In the same way that hearing a weather report for afternoon thundershowers can help us plan properly, learning about the weather of our minds is particularly valuable when we must deal with the inevitable rough storms of our lives.  We use measuring devices – thermometers, speedometers, and clocks – every day and these help us understand the situation and allow us to respond quickly and effectively.  And yet, we have developed no gauges for rapidly assessing our emotional health.   

Imagine if our fire department did not have a method for rapidly assessing a fire.  Imagine they didn’t have a practiced response for each challenge they faced.  Imagine if every time there was a fire they spent a half hour trying to understand what was going on and then another half hour making a game plan for how to respond.  That would be insane.  Yet, this is how we approach our emotional challenges.  Most of us don’t have a great sense of how to assess our internal challenges, our internal fires, and when we try to figure out a strategy from within the fire we are often not seeing things clearly.  

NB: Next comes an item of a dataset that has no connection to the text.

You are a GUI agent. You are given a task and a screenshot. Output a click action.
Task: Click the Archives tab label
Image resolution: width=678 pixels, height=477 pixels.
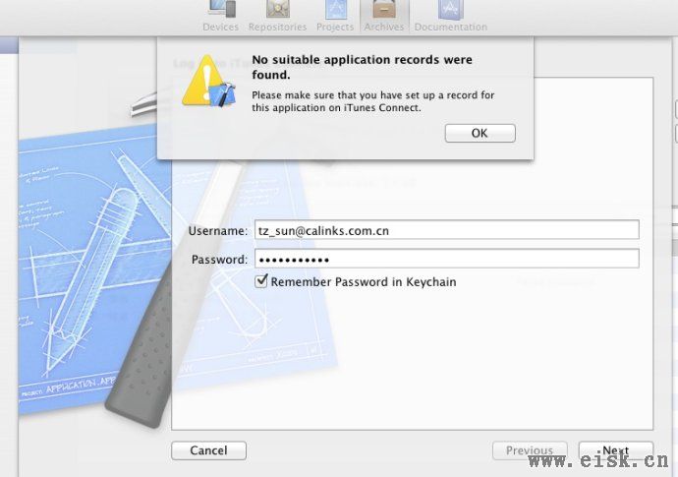click(384, 27)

The Weather of the Mind is intended to help us learn how to more readily assess our emotional state and to have a basic plan of how to respond when the challenges are greatest.    

Weather of the Mind 2016 Remix Day 2

The book opens with these two quotes.  I can read these two quotes every day as a meditation.  So powerful, so potent.  

 

“And it never failed that during the dry years the people forgot about the rich years,
and during the wet years they lost all memory of the dry years.”

– John Steinbeck, East of Eden

 

“By three methods we may learn wisdom: 
first, by reflection, which is noblest; 
second, by imitation, which is easiest;
 and third by experience, which is the bitterest.”